Course Outline:
The Supreme Court's judgment in A Reference by the Attorney General for Northern Ireland (The AGNI Reference) [2026] UKSC 16 fundamentally alters how the law evaluates restrictive care arrangements and placements for children.
Prior to the AGNI Reference, if a child was in care local authorities were legally bound to make applications to Family Court or High Court for residential or educational placements where a deprivation of liberty would arise, applying the Cheshire West “acid test”. The AGNI Reference establishes that an individual's behavioural compliance, cooperative presentation, and a documented absence of active objection are central to determining ‘objective’ confinement, so the Supreme Court has altered the threshold for Article 5 ECHR engagement. For local authority children’s services, education providers, health providers and residential care settings this means that a significant number of vulnerable children who are settled and cooperative in their placements may no longer require an application to Court.
However, removing judicial oversight introduces safeguarding vulnerabilities which will require robust statutory compliance with the safeguarding duties incorporated within the Children Act 1989 in England and the Social Services and Well-being (Wales) Act 2014 (SSWA) in Wales.
The concern being that a child’s or a parents passive acquiescence could be incorrectly interpreted as an "absence of objection," without independent judicial scrutiny. This creates a critical safeguarding blind spot where hidden coercion, institutional abuse, or chemical restraint can be inadvertently cloaked as a compliant placement. This directly compromises the authority's statutory duties to protect children from significant harm or those at risk of significant harm under the Children Act 1989 (England) or the SSWA 2014 (Wales).
Children aged 0-15 can be deprived of their liberty in many different ways:
- Secure accommodation orders under s.25 CA 1989
- Voluntary accommodation arrangements under s.20 CA 1989 whereby parents/carers with parental responsibility can provide consent
- Pursuant to a Care Order (s.31 CA 1989) with a Care Plan that advocates a DoL
- A DoL order made under s. 100 of the CA 1989 - with applications being made to the National DoLS List - in the Family Division of the High Court.
- Section 2 or Section 3 Mental Health Act A 1989
- The Legal Aid, Sentencing and Punishment of Offenders Act 2020
With children 0-15 ‘individuals' with parental responsibility, i.e a parent, can consent to the DoL of a child, who lacks Gillick competence, on a voluntary consent basis, provided it is in the child's best interests Re QX [2025] EWHC 745 . However, if there is a Care Order in place and the Local Authority share parental responsibility then an application must be made to the Family Court for a DoL order otherwise the LA would be ‘marking their own homework’. Re J [2025] EWHC 1690.
Following the AGNI Reference parental responsibility, Gillick competence of the child, valid consent or ‘absence of objection’ will more readily compete when considering DoL for a child.
This course delivers precise, legally compliant guidance on how the AGNI Reference applies to children. It provides professionals with a clear framework to determine when an application to the Family Court remains a statutory necessity, how to fulfil jurisdictional safeguarding duties, and how to document care plans and risk assessments to ensure absolute legal compliance.

__Data shown__.
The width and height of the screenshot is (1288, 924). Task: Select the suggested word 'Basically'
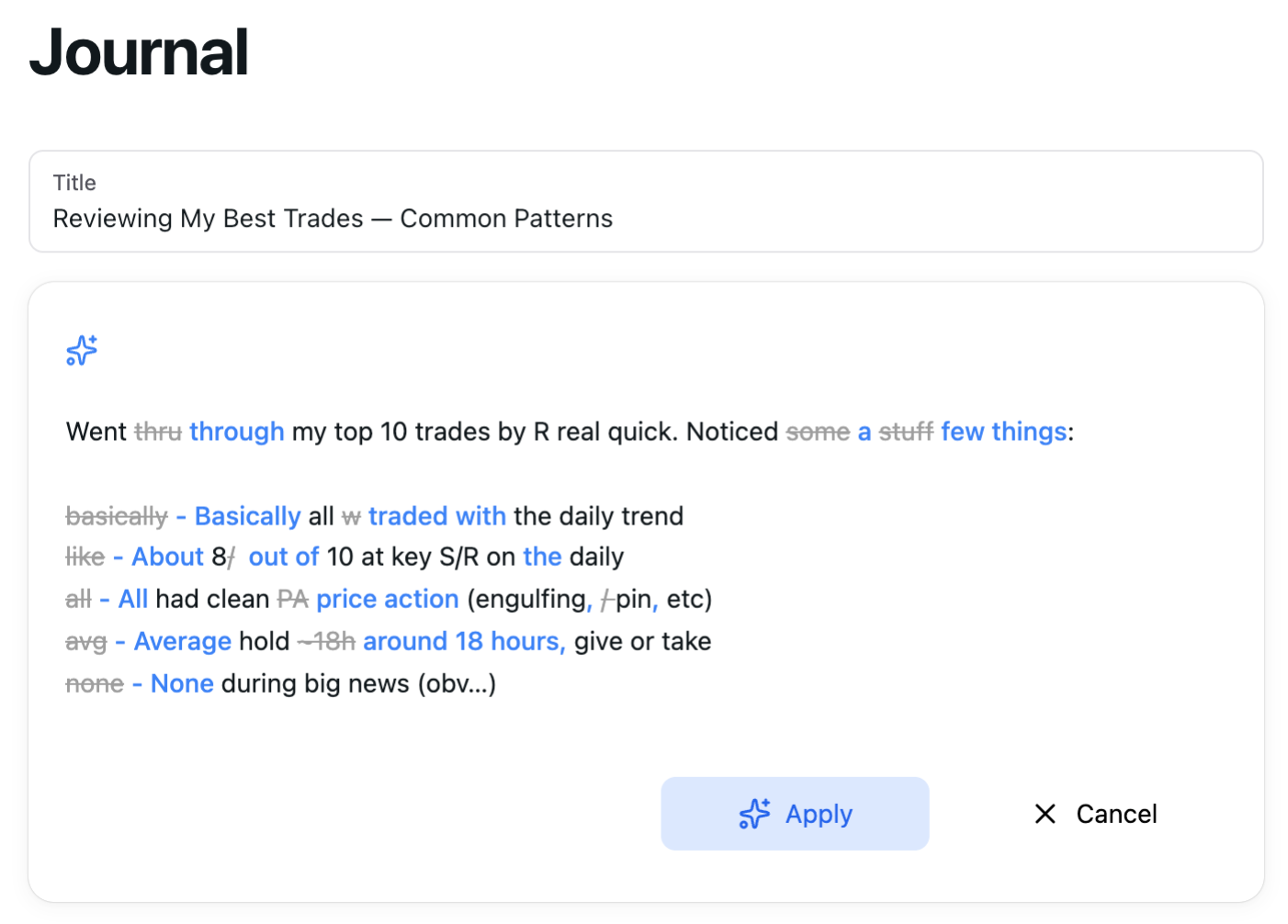pos(246,516)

__Problems and tasks__.
[1] For each statement about the course outline on the AGNI Reference, answer yes or no according to the outline, and quote the exact words that settle it.
(a) Before the AGNI Reference, local authorities applied the Cheshire West "acid test."
(b) When a Care Order is in place and the local authority shares parental responsibility, a parent's consent is enough without a court application.
(c) Secure accommodation orders come under s.25 of the Children Act 1989.
[2] Pick up the course outline on the AGNI Reference and children's deprivation of liberty after its last sentence and carry it on.
The lines above have nothing to do with the course outline.

__Results by task__.
[1]
(a) Yes: "applying the Cheshire West “acid test”"
(b) No: "if there is a Care Order in place and the Local Authority share parental responsibility then an application must be made to the Family Court for a DoL order"
(c) Yes: "Secure accommodation orders under s.25 CA 1989"

[2]
Critical Safeguarding and Compliance Challenges Addressed
Developing a precise gatekeeping matrix to identify which placements genuinely require a judicial order and which can be managed legally under voluntary arrangements.
Analysing how AGNI affects children supported at home, school and in the community (Section 17 CIN), accommodated voluntarily (Section 20), or subject to a formal care order (Section 31), where consent by those individuals with Parental Responsibility can or cannot authorise a deprivation of liberty.
Analysing how filtering children away from a judicial process framework can leave highly restrictive placements with less oversight increasing the risk of unmonitored institutional abuse or neglect.
Identifying when a child’s compliance is driven by hidden coercion or chemical suppression, invalidating a non-court framework and mandating immediate safeguarding intervention under Section 47 of the Children Act 1989 (England) or Section 126 of the SSWA 2014 (Wales).
Key Learning Outcomes:
By the end of this course, delegates will be able to:
- Evaluate highly structured settings and placements for children against the updated AGNI "prison cell paradigm," measuring the cumulative legal impact of continuous supervision, control, and physical boundaries.
- Determine precisely when a child’s circumstances under Sections 17, 20, or 31 require an application to High Court, Family Division for a DoL order.
- Align all placement decisions with Child Protection duties under the Children Act 1989 (England) and the SSWA 2014 (Wales), ensuring that any removal of judicial oversight triggers a corresponding increase in local safeguarding monitoring.
- Train frontline teams to identify and record the full spectrum of a child ‘s resistance, accurately distinguishing between a restriction of movement and an active behavioural objection.
- Audit care arrangements to ensure that passive compliance driven by sedation, institutional fatigue, or fear is not mischaracterised as an absence of objection, executing immediate statutory safeguarding enquiries where hidden containment is suspected.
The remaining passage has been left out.